=== EXERCISE MATERIALS ===
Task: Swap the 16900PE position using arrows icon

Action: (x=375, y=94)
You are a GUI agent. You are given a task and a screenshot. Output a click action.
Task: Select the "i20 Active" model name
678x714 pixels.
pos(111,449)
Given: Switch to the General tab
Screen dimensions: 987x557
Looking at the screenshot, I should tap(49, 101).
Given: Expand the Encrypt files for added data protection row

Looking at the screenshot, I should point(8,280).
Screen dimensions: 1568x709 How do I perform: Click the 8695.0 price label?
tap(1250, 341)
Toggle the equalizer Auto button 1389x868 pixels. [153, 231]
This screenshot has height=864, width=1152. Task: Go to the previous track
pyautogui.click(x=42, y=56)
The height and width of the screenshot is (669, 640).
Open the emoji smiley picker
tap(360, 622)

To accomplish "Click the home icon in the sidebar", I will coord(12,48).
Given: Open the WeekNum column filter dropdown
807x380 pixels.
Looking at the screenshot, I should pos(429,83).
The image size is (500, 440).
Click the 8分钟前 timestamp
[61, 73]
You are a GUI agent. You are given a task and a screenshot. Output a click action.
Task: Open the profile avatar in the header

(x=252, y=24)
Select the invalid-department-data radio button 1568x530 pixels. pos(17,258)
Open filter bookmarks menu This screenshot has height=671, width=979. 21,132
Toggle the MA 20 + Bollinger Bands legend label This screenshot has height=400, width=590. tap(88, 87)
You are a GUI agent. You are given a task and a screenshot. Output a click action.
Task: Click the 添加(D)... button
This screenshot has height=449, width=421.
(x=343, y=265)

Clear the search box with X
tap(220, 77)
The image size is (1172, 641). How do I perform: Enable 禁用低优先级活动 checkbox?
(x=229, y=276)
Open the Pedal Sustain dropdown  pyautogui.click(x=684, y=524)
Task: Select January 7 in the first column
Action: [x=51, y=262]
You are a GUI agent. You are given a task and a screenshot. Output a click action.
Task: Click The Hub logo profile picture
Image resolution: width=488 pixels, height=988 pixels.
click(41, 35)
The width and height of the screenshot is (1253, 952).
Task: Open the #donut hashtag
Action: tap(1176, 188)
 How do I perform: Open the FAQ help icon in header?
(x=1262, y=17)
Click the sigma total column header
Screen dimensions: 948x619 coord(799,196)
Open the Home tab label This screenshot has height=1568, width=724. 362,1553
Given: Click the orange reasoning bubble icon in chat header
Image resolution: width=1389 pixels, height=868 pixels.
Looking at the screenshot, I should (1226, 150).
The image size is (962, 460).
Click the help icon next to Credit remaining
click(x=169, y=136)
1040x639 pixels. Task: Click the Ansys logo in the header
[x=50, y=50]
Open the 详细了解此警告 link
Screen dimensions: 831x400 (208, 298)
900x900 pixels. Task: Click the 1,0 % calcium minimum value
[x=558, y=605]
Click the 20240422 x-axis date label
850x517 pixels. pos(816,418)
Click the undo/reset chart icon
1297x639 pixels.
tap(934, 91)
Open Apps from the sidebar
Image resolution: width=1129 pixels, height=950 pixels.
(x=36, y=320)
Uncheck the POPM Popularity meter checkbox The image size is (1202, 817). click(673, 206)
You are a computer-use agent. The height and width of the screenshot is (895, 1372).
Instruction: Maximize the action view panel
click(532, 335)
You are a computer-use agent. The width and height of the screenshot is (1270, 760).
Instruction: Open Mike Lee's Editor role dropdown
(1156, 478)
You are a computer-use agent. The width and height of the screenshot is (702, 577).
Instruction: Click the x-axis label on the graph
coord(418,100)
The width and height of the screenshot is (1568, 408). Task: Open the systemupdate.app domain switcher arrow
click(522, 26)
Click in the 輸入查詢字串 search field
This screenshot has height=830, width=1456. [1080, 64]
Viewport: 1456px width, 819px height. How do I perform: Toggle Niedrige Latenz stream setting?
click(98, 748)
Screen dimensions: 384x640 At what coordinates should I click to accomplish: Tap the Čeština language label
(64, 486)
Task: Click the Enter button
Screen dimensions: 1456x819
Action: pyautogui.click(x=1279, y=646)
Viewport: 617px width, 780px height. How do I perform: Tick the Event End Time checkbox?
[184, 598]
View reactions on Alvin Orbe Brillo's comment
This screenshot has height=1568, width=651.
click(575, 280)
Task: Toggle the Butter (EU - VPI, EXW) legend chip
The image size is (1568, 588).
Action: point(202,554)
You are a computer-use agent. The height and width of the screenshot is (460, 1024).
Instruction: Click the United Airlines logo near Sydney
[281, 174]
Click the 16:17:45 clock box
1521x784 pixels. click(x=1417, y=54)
===
▶ TASK ITEM:
Tell how many lines in the data above hold "computer". Nothing but the number.

▶ THE ANSWER:
4